### Provided information
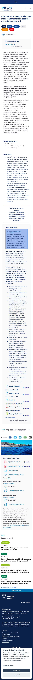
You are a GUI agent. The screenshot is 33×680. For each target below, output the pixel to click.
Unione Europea (6, 635)
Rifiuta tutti (16, 675)
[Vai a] (6, 8)
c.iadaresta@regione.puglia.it (16, 491)
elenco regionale (9, 619)
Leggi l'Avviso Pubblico (14, 462)
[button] (16, 2)
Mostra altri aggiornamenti (8, 587)
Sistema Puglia (5, 642)
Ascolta (26, 387)
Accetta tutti (16, 670)
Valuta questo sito (16, 590)
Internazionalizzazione (7, 640)
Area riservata (26, 602)
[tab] (16, 34)
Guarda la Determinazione (15, 466)
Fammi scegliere (8, 665)
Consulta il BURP (13, 470)
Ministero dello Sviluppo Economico (10, 636)
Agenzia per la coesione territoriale (10, 633)
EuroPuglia (4, 638)
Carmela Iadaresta (8, 483)
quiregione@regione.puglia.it (13, 617)
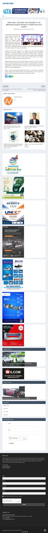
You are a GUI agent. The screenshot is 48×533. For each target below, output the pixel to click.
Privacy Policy (5, 465)
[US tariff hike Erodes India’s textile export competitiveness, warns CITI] (13, 118)
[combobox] (3, 493)
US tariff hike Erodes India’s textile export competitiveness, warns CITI (12, 126)
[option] (19, 359)
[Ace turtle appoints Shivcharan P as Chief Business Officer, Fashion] (34, 118)
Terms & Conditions (6, 466)
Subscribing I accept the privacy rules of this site (13, 496)
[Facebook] (6, 76)
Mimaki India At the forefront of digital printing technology (16, 398)
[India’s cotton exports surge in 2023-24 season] (34, 136)
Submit (24, 504)
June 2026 (6, 411)
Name (9, 423)
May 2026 (6, 414)
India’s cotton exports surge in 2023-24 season (34, 144)
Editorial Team (21, 29)
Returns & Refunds (6, 467)
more (24, 462)
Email (9, 429)
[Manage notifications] (45, 530)
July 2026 (6, 408)
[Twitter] (8, 76)
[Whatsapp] (12, 76)
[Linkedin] (10, 76)
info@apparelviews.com (10, 519)
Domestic (32, 29)
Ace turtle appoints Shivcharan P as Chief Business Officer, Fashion (34, 126)
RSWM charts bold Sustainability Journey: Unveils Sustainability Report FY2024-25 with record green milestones (13, 145)
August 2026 (6, 405)
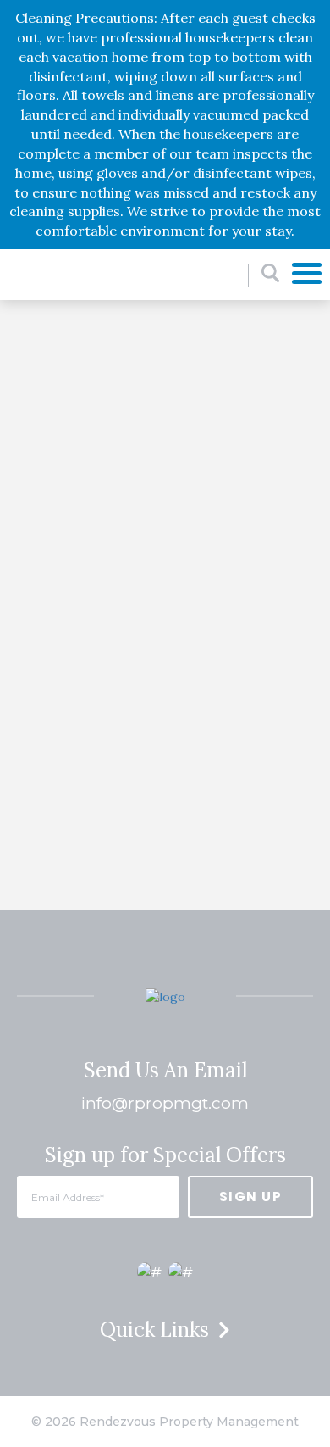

### Instruction
Can you reproduce all of the records above word for word, omitting the pictures?

### Task output
You are a GUI agent. The screenshot is 33×680. For each target below, output the pixel to click.
Unione Europea (6, 635)
Rifiuta tutti (16, 675)
[Vai a] (6, 8)
c.iadaresta@regione.puglia.it (16, 491)
elenco regionale (9, 619)
Leggi l'Avviso Pubblico (14, 462)
[button] (16, 2)
Mostra altri aggiornamenti (8, 587)
Sistema Puglia (5, 642)
Ascolta (26, 387)
Accetta tutti (16, 670)
Valuta questo sito (16, 590)
Internazionalizzazione (7, 640)
Area riservata (26, 602)
[tab] (16, 34)
Guarda la Determinazione (15, 466)
Fammi scegliere (8, 665)
Consulta il BURP (13, 470)
Ministero dello Sviluppo Economico (10, 636)
Agenzia per la coesione territoriale (10, 633)
EuroPuglia (4, 638)
Carmela Iadaresta (8, 483)
quiregione@regione.puglia.it (13, 617)
You are a GUI agent. The screenshot is 48×533. For each target below, output the pixel to click.
Privacy Policy (5, 465)
[US tariff hike Erodes India’s textile export competitiveness, warns CITI] (13, 118)
[combobox] (3, 493)
US tariff hike Erodes India’s textile export competitiveness, warns CITI (12, 126)
[option] (19, 359)
[Ace turtle appoints Shivcharan P as Chief Business Officer, Fashion] (34, 118)
Terms & Conditions (6, 466)
Subscribing I accept the privacy rules of this site (13, 496)
[Facebook] (6, 76)
Mimaki India At the forefront of digital printing technology (16, 398)
[India’s cotton exports surge in 2023-24 season] (34, 136)
Submit (24, 504)
June 2026 (6, 411)
Name (9, 423)
May 2026 (6, 414)
India’s cotton exports surge in 2023-24 season (34, 144)
Editorial Team (21, 29)
Returns & Refunds (6, 467)
more (24, 462)
Email (9, 429)
[Manage notifications] (45, 530)
July 2026 (6, 408)
[Twitter] (8, 76)
[Whatsapp] (12, 76)
[Linkedin] (10, 76)
info@apparelviews.com (10, 519)
Domestic (32, 29)
Ace turtle appoints Shivcharan P as Chief Business Officer, Fashion (34, 126)
RSWM charts bold Sustainability Journey: Unveils Sustainability Report FY2024-25 with record green milestones (13, 145)
August 2026 (6, 405)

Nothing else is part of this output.